§ **SELECTION**
West Carrolton, OH — Roberds, the long-struggling furniture, appliance and electronics chain, has ceased operations.

The 29-year-old retailer, which has been operating under Chapter 11 since mid-January, filed a petition for closure on May 2 and has hired a liquidator to conduct a three-month-long going-out-of-business sale set to begin shortly.

President and CEO Melvin Baskin had tried to turn the ailing operation around by seeking bankruptcy protection, closing stores, laying off staff and selling or merging the business. But “despite every imaginable effort,” he said, “we were unable to pull out of Chapter 11 within the 90-day timeline we established.” He said that Roberds finally threw in the towel when major vendors were unwilling to extend it further credit and merchandise began drying up. Also forcing the issue was a U.S. Bankruptcy Court trustee who last month moved to have the merchant face possible court-ordered liquidation.

§ **TASK LIST**
A) According to the article on Roberds' closure, how long is the liquidator's going-out-of-business sale set to run?
B) Write the next part of the article on Roberds' closure, picking up after its final sentence.

§ **STORED DATA**
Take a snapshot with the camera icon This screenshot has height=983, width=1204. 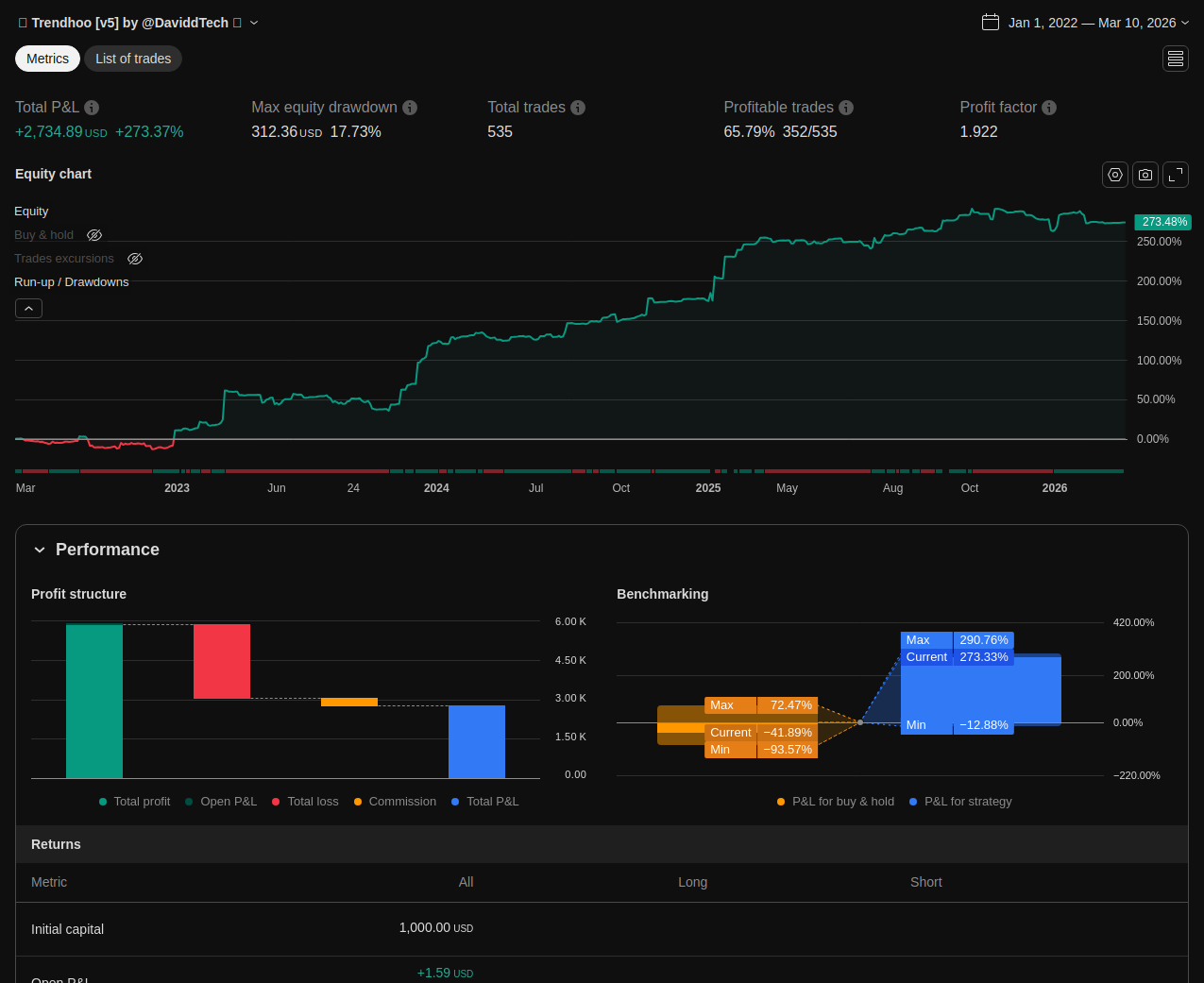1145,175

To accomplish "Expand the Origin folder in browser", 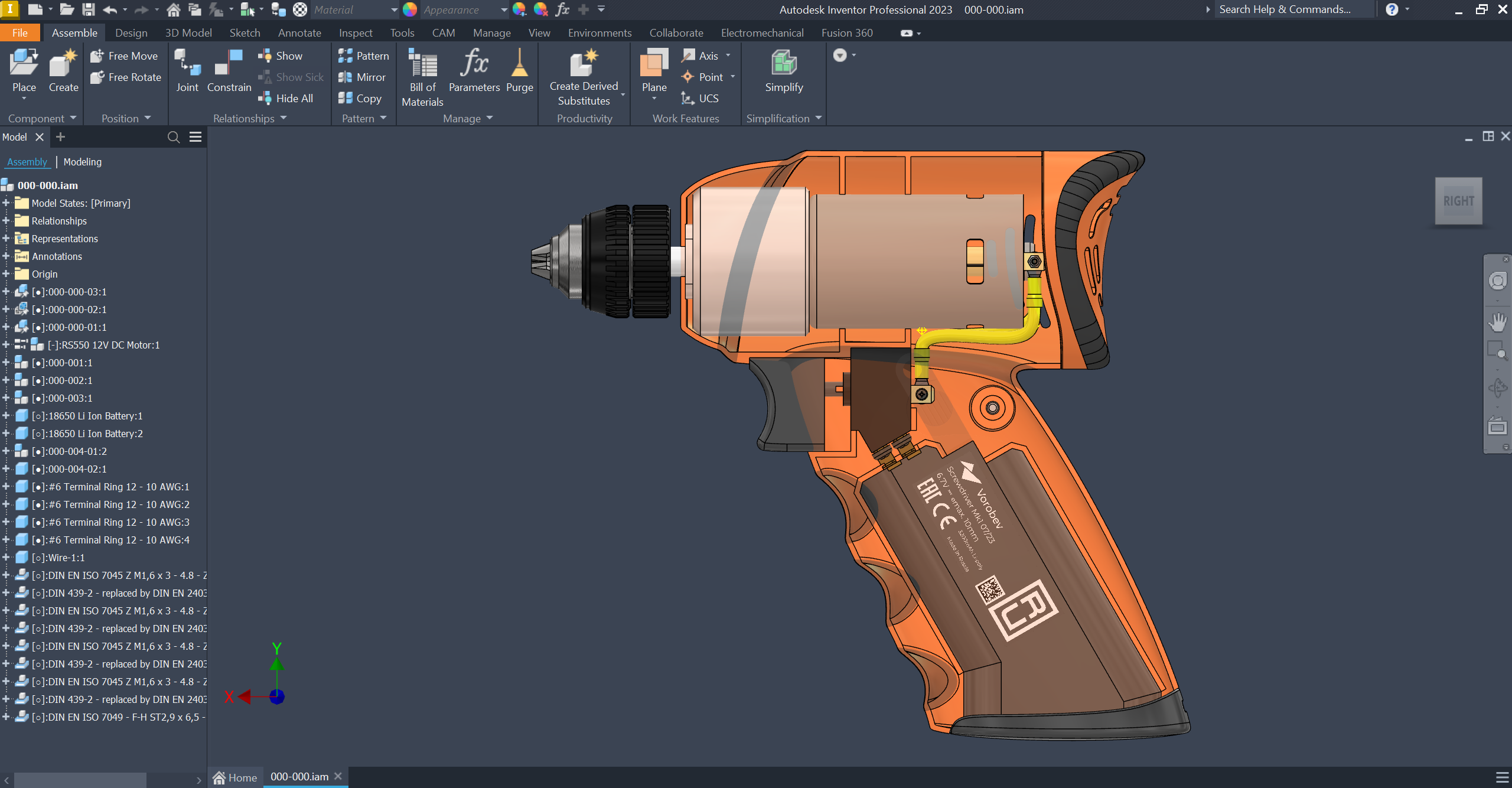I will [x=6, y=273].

§ **FINAL ANSWERS**
A) Three months.

B)
Roberds will be filing monthly financial reports in the bankruptcy case, and has requested permission to file those same reports with the Securities and Exchange Commission in lieu of its regular quarterly and annual statements. Baskin said the company couldn’t predict how much cash it would raise from the liquidation of its inventory and properties, nor how much money will be available to pay its creditors and shareholders.

Roberds has temporarily closed all of its remaining stores and distribution centers in preparation for the liquidation sale, affecting some 1,300 employees in seven Ohio and eight Georgia locations. Most of the store and distribution staff will be offered interim employment with the liquidator, and Roberds has solicited the aid of its host states to provide job search assistance, the retailer said.

Losses averaging $1 million a month from January 1998 through September 1999 prompted Roberds to seek Chapter 11 protection earlier this year, and to close or sell 10 of its 24 stores, including its three-year-old, 250,000-square-foot flagship megastore in Cincinnati, OH. “It finally became a matter of company survival in a very competitive industry,” Baskin said at the time, citing a $21 million loss for the 21-month period. “We have made numerous efforts to save Roberds, but no company can sustain these loses for an extended period of time.”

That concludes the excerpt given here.